◆ PAGE ◆
((

Here’s Why Some Popular Car Models Don’t Make Consumer Reports’ Safety List







One of the great sources of safety information about vehicles is Consumer Reports. With its in-house testing and feedback from actual car owners, the publication has been able to give a stamp of approval to a number of different vehicles and brands for how safe they can be. However, sometimes when you cross reference CR with other groups that make similar safety ratings, you may see certain models that rank highly on those other lists not represented among the best of the best for the organization. That’s because Consumer Reports has very specific guidelines as to what qualifies a vehicle to make that list that other publications don’t necessarily have to abide by.

For instance, no full-size SUVs or pickup trucks rank among the most safe vehicles by CR. Sure, there may be some models that are quite safe for their class, but the publication’s senior director of auto testing, Jake Fisher, determined that these vehicles “take longer to stop and don’t handle as nimbly as smaller vehicles.” Because of this, they’re more likely to crash, particularly one “that a small vehicle could have avoided.” This doesn’t stop CR from giving full-size SUVs and pickups high safety ratings, but they just can’t be at the very top level.

))

◆ PROVIDED MATERIAL ◆
((

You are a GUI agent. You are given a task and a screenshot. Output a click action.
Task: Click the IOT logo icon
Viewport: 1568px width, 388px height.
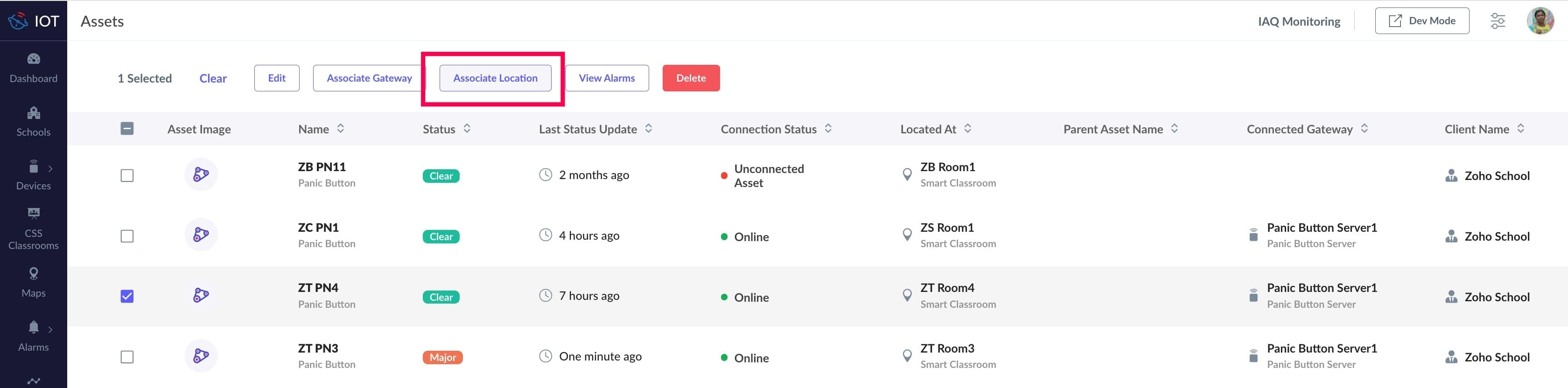pos(18,21)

))

◆ STATED EXERCISE ◆
Print the part of the Consumer Reports safety article word for word, starting at the words "For instance, no" and ending after "very top level.".

◆ EXERCISE ANSWER ◆
For instance, no full-size SUVs or pickup trucks rank among the most safe vehicles by CR. Sure, there may be some models that are quite safe for their class, but the publication’s senior director of auto testing, Jake Fisher, determined that these vehicles “take longer to stop and don’t handle as nimbly as smaller vehicles.” Because of this, they’re more likely to crash, particularly one “that a small vehicle could have avoided.” This doesn’t stop CR from giving full-size SUVs and pickups high safety ratings, but they just can’t be at the very top level.